Hoffman checks a tree in Eswine’s orchard for blight.

As a result, Hoffman has launched a demonstration plot that uses a kaolin clay spray to control insects. The clay coats the trees in a thin white film that acts as a barrier and repels insect pests from landing on the leaves of the trees. Kaolin clay is a highly refined clay, and Hoffman said many organic pest control products, including those made from sulfur and copper, come from minerals and bacterium found in soil.

“They don’t have the persistency of synthetic products, so you have to spray more frequently,” he said. “For small plots of fruit, especially the heirloom varieties with some natural resistance, they can be very effective.”

Avery County is not the apple capital of North Carolina—that title belongs to Henderson County.
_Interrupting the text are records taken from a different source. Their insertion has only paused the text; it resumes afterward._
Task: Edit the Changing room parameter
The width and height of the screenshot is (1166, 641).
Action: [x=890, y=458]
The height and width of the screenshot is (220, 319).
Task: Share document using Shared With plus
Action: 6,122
However, several farmers have taken up an “Avery Apple Project,” first launched by Hundley, which aims to bring back the area’s heirloom varieties.

Some of these heirloom varieties are exceptionally rare. For example, Eswine had several very old apple trees on his farm and couldn’t identify one of the trees. Hundley recognized it as a Junaluska, a tree rarely found in modern times named after Cherokee Chief Junaluska, an ancestor of the modern-day Eastern Band of Cherokee Indians. The chief, according to Eswine, wouldn’t sell a parcel of his land to the government because of his prized apple tree that grew there. This particular tree was planted by Walter Ledford, the father of Eswine’s mother-in-law, in about 1915.

“A lot of the growers I work with are growing old-time varieties,” said Hoffman. “Red delicious, golden delicious, these are heirloom apples, and some varieties were discovered as seedlings and grafted onto a rootstock.”

As for Eswine, he currently falls into the category of hobbyist apple grower, who gives away bushels of apples to his brother, the head of science education in a school in Savannah, GA. The students make apple spirals, which they can later rehydrate and eat as healthy snacks. This year, he plans to include more of his trees in the minimal spray program, and eventually, he hopes to sell commercially and invite kids and families to the farm to pick apples. He is now working with Hoffman and several other farmers to find the best labor solution that will allow them to harvest their crops in a timely and cost-effective manner. He has only praise for the Extension agents he has worked with over the years.

“I have never run across a more cooperative, more involved agency for farmers and homeowners than Extension,” Eswine said. “They take samples, they call you back, they have recommendations.  I like to do things myself, but I don’t have the knowledge that Extension has.”